TEXT
BEGIN

A pattern-based approach to detect and improve non-descriptive test names

https://doi.org/10.1016/j.jss.2020.110639Get rights and content

Highlights

  • Unit tests are important but have non-descriptive names.

  • Lots of test patterns exist in unit tests.

  • A pattern-based approach is effective at detecting non-descriptive test names.

  • The approach can also improve non-descriptive test names.

Abstract

Unit tests are an important artifact that supports the software development process in several ways. For example, when a test fails, its name can provide the first step towards understanding the purpose of the test. Unfortunately, unit tests often lack descriptive names. In this paper, we propose a new, pattern-based approach that can help developers improve the quality of test names of JUnit tests by making them more descriptive. It does this by detecting non-descriptive test names and in some cases, providing additional information about how the name can be improved. Our approach was assessed using an empirical evaluation on 34352 JUnit tests. The results of the evaluation show that the approach is feasible, accurate, and useful at discriminating descriptive and non-descriptive names with a 95% true-positive rate.

END

MATERIAL PROVIDED
BEGIN

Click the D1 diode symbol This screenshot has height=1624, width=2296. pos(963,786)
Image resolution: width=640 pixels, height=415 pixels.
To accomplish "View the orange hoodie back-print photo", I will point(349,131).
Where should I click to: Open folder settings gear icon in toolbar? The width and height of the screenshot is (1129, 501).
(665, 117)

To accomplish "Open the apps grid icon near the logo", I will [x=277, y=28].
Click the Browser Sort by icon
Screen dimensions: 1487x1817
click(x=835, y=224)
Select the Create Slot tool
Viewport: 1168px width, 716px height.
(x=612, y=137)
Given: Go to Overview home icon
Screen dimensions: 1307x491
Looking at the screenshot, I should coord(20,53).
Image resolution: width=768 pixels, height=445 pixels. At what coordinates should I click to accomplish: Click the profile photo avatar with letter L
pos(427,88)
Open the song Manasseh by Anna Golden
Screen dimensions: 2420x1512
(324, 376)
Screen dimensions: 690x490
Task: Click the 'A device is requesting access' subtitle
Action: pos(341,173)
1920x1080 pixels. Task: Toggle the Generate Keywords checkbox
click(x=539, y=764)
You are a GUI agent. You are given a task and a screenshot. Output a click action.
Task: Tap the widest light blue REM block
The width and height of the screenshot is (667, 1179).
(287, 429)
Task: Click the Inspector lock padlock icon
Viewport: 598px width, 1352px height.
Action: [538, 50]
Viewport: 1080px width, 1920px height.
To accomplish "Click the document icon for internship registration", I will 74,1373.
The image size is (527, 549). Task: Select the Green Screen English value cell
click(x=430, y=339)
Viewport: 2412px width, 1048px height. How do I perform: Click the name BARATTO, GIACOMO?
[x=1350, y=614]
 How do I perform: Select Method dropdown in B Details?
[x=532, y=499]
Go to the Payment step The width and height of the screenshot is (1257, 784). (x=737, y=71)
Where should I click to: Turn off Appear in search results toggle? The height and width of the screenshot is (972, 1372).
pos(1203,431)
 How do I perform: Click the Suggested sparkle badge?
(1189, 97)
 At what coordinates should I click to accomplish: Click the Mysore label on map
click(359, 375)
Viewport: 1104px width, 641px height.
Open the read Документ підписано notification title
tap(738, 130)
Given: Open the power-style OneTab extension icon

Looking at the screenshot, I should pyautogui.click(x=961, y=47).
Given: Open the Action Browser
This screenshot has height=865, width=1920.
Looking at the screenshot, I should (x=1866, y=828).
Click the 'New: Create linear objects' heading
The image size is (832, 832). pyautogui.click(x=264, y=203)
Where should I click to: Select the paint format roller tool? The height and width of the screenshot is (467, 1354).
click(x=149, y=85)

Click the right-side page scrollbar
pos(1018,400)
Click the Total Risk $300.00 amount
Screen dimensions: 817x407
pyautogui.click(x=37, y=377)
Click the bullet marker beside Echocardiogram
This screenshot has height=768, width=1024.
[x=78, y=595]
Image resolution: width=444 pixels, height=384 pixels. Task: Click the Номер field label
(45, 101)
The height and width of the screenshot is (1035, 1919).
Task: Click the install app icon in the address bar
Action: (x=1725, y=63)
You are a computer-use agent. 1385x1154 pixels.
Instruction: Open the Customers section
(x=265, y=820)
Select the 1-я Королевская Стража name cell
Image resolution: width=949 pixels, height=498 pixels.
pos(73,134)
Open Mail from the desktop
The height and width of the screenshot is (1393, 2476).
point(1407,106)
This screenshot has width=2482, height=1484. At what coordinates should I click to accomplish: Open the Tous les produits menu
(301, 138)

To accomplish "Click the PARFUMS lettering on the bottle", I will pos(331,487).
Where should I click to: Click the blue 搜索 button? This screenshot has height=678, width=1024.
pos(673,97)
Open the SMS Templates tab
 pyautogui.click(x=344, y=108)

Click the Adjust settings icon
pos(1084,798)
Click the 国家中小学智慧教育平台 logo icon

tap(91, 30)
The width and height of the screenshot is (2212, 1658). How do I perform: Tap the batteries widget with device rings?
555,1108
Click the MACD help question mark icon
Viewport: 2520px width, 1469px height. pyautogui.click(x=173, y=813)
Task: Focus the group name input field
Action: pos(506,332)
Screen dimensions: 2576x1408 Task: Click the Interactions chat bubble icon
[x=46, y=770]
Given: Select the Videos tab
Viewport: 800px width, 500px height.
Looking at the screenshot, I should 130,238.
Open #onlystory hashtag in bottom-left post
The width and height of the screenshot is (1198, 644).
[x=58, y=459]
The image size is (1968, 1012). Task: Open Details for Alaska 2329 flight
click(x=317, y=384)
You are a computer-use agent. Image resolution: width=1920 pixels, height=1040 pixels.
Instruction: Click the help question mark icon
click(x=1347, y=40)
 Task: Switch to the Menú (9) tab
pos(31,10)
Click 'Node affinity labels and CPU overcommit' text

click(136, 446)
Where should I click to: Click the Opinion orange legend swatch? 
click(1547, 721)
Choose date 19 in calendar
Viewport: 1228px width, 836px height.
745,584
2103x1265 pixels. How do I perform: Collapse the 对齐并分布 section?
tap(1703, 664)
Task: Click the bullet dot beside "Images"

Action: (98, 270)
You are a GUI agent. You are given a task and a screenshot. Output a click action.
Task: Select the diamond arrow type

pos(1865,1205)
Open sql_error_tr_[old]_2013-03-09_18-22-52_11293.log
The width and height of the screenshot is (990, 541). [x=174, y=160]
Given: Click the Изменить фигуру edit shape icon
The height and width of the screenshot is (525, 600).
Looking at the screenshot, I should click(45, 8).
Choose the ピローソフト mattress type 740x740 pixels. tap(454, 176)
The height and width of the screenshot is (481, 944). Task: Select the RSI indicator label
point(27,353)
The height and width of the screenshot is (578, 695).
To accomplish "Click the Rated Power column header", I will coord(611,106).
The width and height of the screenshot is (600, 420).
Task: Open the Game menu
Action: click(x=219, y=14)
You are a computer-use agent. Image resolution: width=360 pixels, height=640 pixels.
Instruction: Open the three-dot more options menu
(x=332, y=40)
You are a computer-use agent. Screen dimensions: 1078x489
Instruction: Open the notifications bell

END

TASK LIST
**a.** Quote the passage on non-descriptive test names, starting with "Unit tests are an" and going on through "95% true-positive rate.".
**b.** Lay out the rows as a JSON list of strings, one string per line and no blank lines, starting with the line with "Screen dimensions: 2576x1408" and going on through the line with "[x=58, y=459]".

OUTPUTS BY TASK
**a.**
Unit tests are an important artifact that supports the software development process in several ways. For example, when a test fails, its name can provide the first step towards understanding the purpose of the test. Unfortunately, unit tests often lack descriptive names. In this paper, we propose a new, pattern-based approach that can help developers improve the quality of test names of JUnit tests by making them more descriptive. It does this by detecting non-descriptive test names and in some cases, providing additional information about how the name can be improved. Our approach was assessed using an empirical evaluation on 34352 JUnit tests. The results of the evaluation show that the approach is feasible, accurate, and useful at discriminating descriptive and non-descriptive names with a 95% true-positive rate.

**b.**
[
  "Screen dimensions: 2576x1408 Task: Click the Interactions chat bubble icon",
  "[x=46, y=770]",
  "Given: Select the Videos tab",
  "Viewport: 800px width, 500px height.",
  "Looking at the screenshot, I should 130,238.",
  "Open #onlystory hashtag in bottom-left post",
  "The width and height of the screenshot is (1198, 644).",
  "[x=58, y=459]"
]